### ИСХОДНЫЙ ТЕКСТ
* * * * *

В наш стремительный век народы, теряя родовые образцы, не успевают приобрести иной личностной структуры, становятся безликой массой, колеблющейся от пошлости к хамству и от хамства к пошлости. Мы не можем остановить этот процесс. Никто, кроме Провидения, не остановит его. Но мы можем увидеть вещи, какие они есть, и рвануться прочь от клоаки. Мы можем выдержать испытание времени, потерявшего догматы, найти свой собственный личный подход к вечным духовным источникам, собственную опору чести и совести. Законы управляют только движениями масс. Личность свободна, и она в самой себе может найти основания разумного и нравственного действия, стать опорой в мире без опор. Так, как стал нашей опорой Андрей Дмитриевич Сахаров.

Глава 1. Диалог с инквизицией

Скоро исполнится десять лет, как Святой престол отменил приговор Галилео Галилею. Никто сейчас не помнит текста его отречения. Что там говорилось? Наверное, то же, что говорят сегодня: что, находясь в глубоком заблуждении, порочил… и запрещает пользование изготовленными им книгами… Эти суконные формулы быстро стираются в памяти. Запомнилось одно: "А все-таки она вертится!".

* * * * *

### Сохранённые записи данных
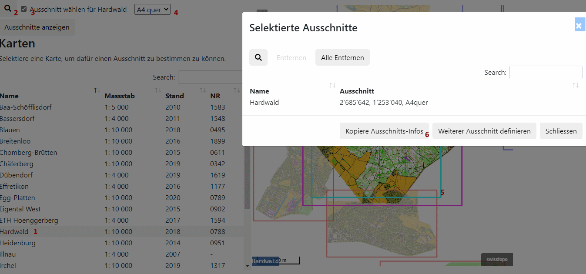Focus the Search field in the dialog

coord(546,73)
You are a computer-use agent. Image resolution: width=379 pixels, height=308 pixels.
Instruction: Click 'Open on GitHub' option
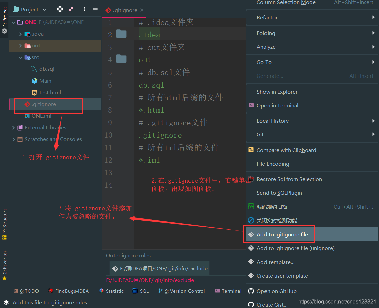[x=277, y=291]
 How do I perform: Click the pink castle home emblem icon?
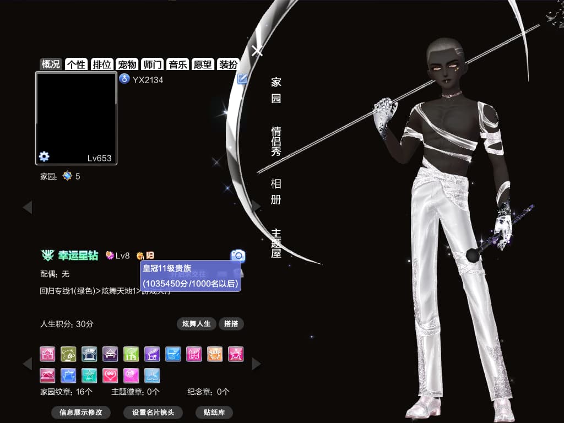click(47, 354)
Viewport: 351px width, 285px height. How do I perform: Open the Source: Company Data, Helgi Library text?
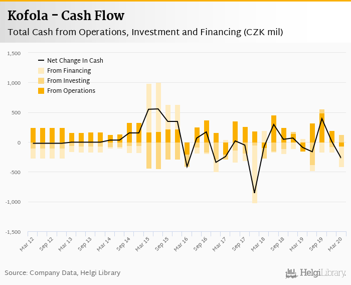tap(63, 273)
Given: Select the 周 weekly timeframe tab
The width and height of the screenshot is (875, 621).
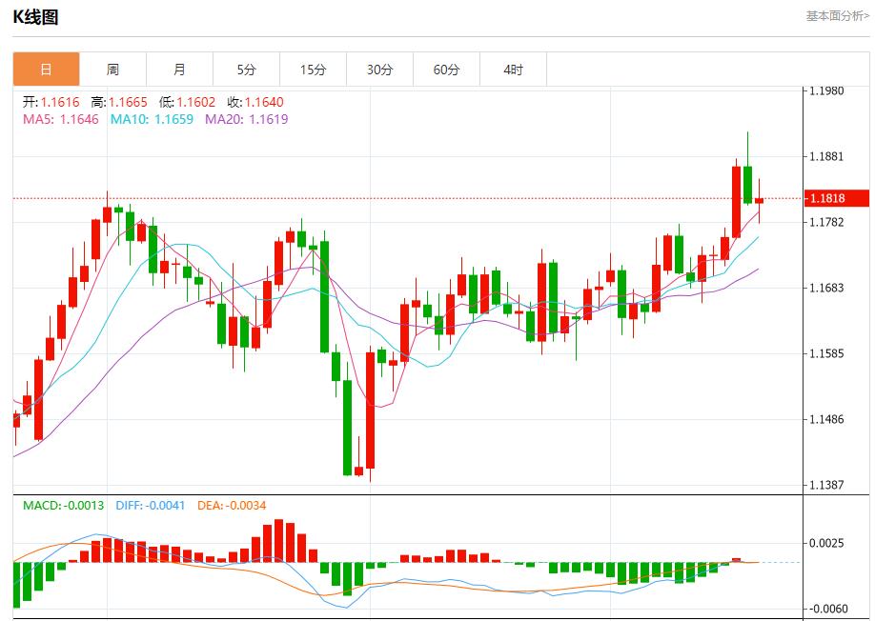Looking at the screenshot, I should [x=113, y=69].
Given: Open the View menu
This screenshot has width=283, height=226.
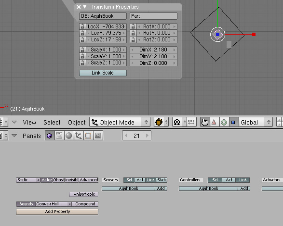Looking at the screenshot, I should [x=29, y=123].
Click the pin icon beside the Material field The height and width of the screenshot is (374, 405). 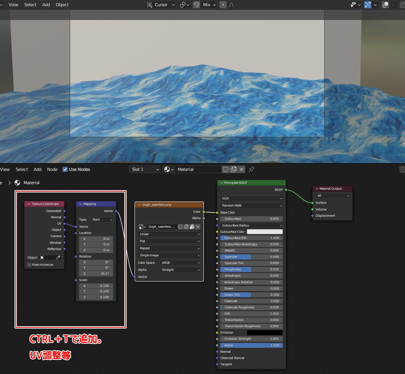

* * * * *

### ВАША ЗАДАЧА
Перепишите фрагмент текста о личности и безликой массе от слов «В наш стремительный» до слов «Андрей Дмитриевич Сахаров.» включительно, заменив «Провидения» на «Судьбы».

### РАЗДЕЛ ОТВЕТА
В наш стремительный век народы, теряя родовые образцы, не успевают приобрести иной личностной структуры, становятся безликой массой, колеблющейся от пошлости к хамству и от хамства к пошлости. Мы не можем остановить этот процесс. Никто, кроме Судьбы, не остановит его. Но мы можем увидеть вещи, какие они есть, и рвануться прочь от клоаки. Мы можем выдержать испытание времени, потерявшего догматы, найти свой собственный личный подход к вечным духовным источникам, собственную опору чести и совести. Законы управляют только движениями масс. Личность свободна, и она в самой себе может найти основания разумного и нравственного действия, стать опорой в мире без опор. Так, как стал нашей опорой Андрей Дмитриевич Сахаров.